Dr. Alice Wilson

Awards and Recognition

  • First woman hired by the Geological Survey of Canada, 1909
  • One of the first two women elected as Fellows of the Royal Canadian Geographical Society, 1930
  • Member of the Order of the British Empire, 1935
  • First Canadian woman named Fellow of the Geological Society of America, 1936
  • First woman to be a Fellow of the Royal Society of Canada, 1938
  • Namesake of the Royal Society of Canada’s Alice Wilson Awards for emergin women scholarship, 1991
  • Inducted to the Canadian Science and Engineering Hall of Fame, 2005
  • Recognized as a “person of national historic significance at the Canadian Museum of Nature” by the Government of Canada, 2018

Biography

Alice Wilson grew up in Cobourg Ontario in 1881 to Dr. John Wilson, a classics professor at the University of Toronto. Her childhood canoeing and camping trips alongside her father and two brothers sparked her interest in fossils and geology.

In 1901, she started studying modern language and history at the Victoria College in Toronto, with the goal of becoming a teacher. Due to health problems, she was unable to finish her studies right away; she eventually obtained her degree in 1911.  Prior to graudation, she moved to Ottawa to become a part of the Geological Survey of Canada (GSC), where she sould stay for the next 54 years. Though she wanted to continue her education and earn a Ph.D., the Geological Survey repeatedly denied her request for leave. After many years of persistence, she was awarded a scholarship by the Canadian Federation of University Women’s Club in 1926; she was granted leave and obtained her Ph.D. in 1929. She studied at the University of Chicago, her thesis focusing on the study of geology and paleontology in the region of Cornwall, Ontario. Though she had obtained her Ph.D., her colleagues would not refer to her as a Doctor until 16 years later, in 1945.

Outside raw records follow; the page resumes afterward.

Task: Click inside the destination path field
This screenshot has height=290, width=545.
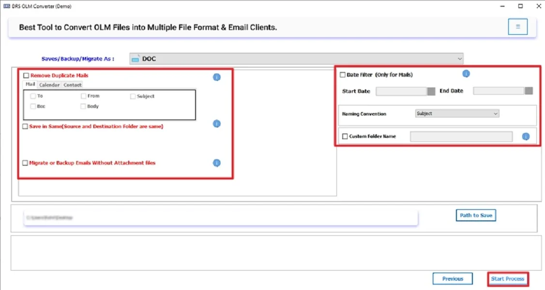Action: pyautogui.click(x=218, y=218)
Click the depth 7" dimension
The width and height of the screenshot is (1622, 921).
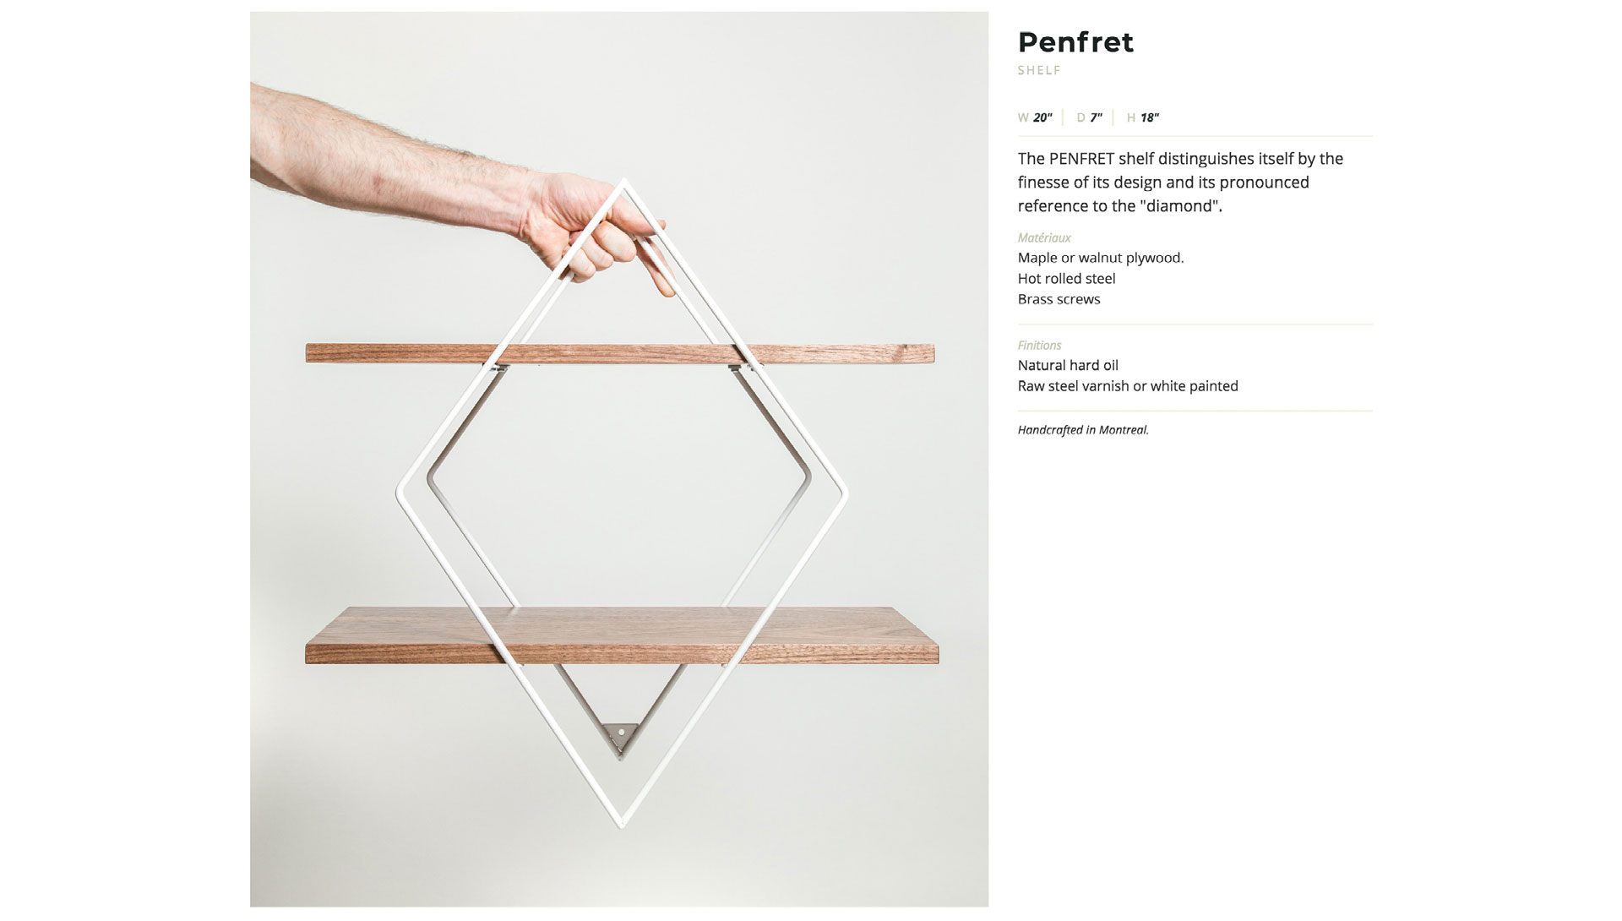point(1089,117)
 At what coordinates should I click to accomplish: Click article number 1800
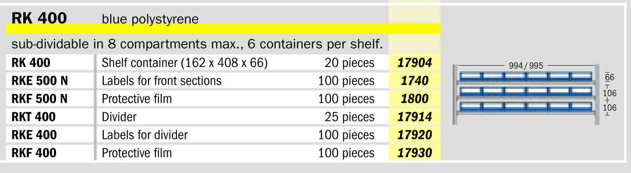click(x=414, y=99)

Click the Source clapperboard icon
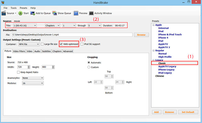click(4, 13)
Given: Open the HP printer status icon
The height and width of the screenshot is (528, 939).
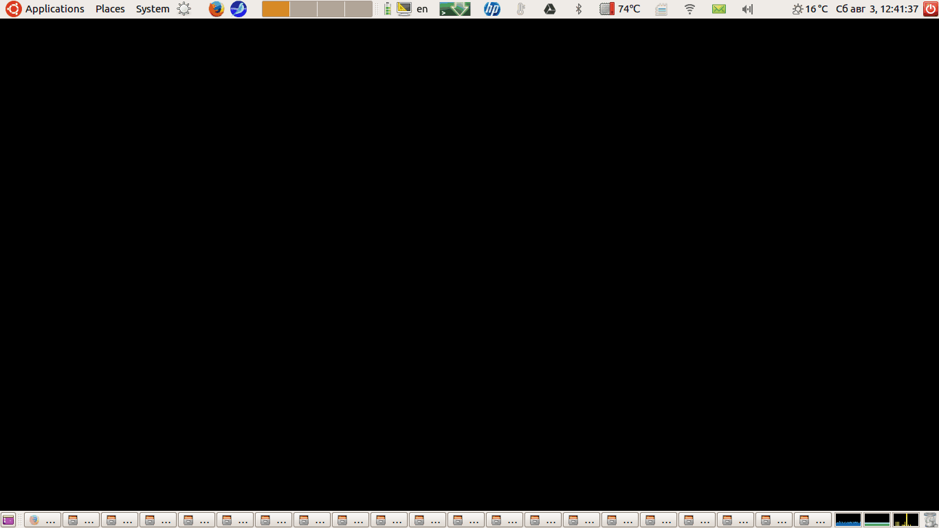Looking at the screenshot, I should [492, 9].

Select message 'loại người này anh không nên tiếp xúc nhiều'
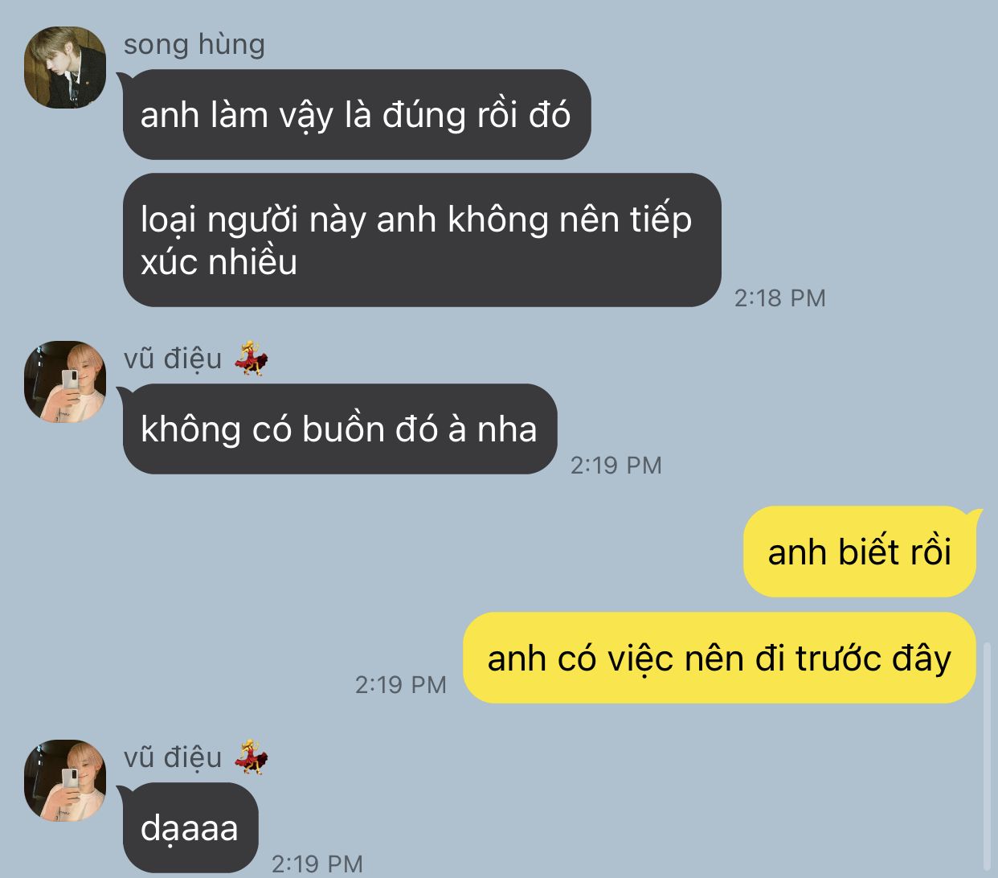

During the First World War, the Victoria Memorial Museum, which housed the Geological Survey of Canada, was shut down and used as a war-time parliament. During that period, Alice self-funded her projects, studying comparative anatomy and marine biology in New York. She later joined the war effort, become a member of the equivalent of the Women’s Land Army. At the end of the war, she returned to the GSC, now as an Assistant Paleontologist.

Because men and women were not allowed to work together in the field, Alice created her own niche and did fieldwork in the Ottawa region, mapping over 14,000 km of the Ottawa St Lawrence Lowlands on her own. Her work was published in 1946 and was the first major geological publication about the area. She not only discussed the area’s geology, but also covered the area’s economic resources. She also made significant contributions to the understanding of the stratigraphy and invertebrate palaeontology of the Palaeozoic strata of eastern Canada, though that contribution wasn’t recognized until after her retirement.

From 1948 to 1958, she was a lecturer in Paleontology at Carleton College (now Carleton University). Carleton University awarded her an honorary doctorate in 1960 to recognize her contributions as a geologist and teacher. She became a well-respected member of the GSC and mentored many young geologists through her lectures, field trips, publications and museum exhibits.

She officially retired in 1946, at the age of 65, as required by law. Five people were hired to take her place. However, she kept her office at the GSSC and continued working, despite not being paid, until her death in 1964.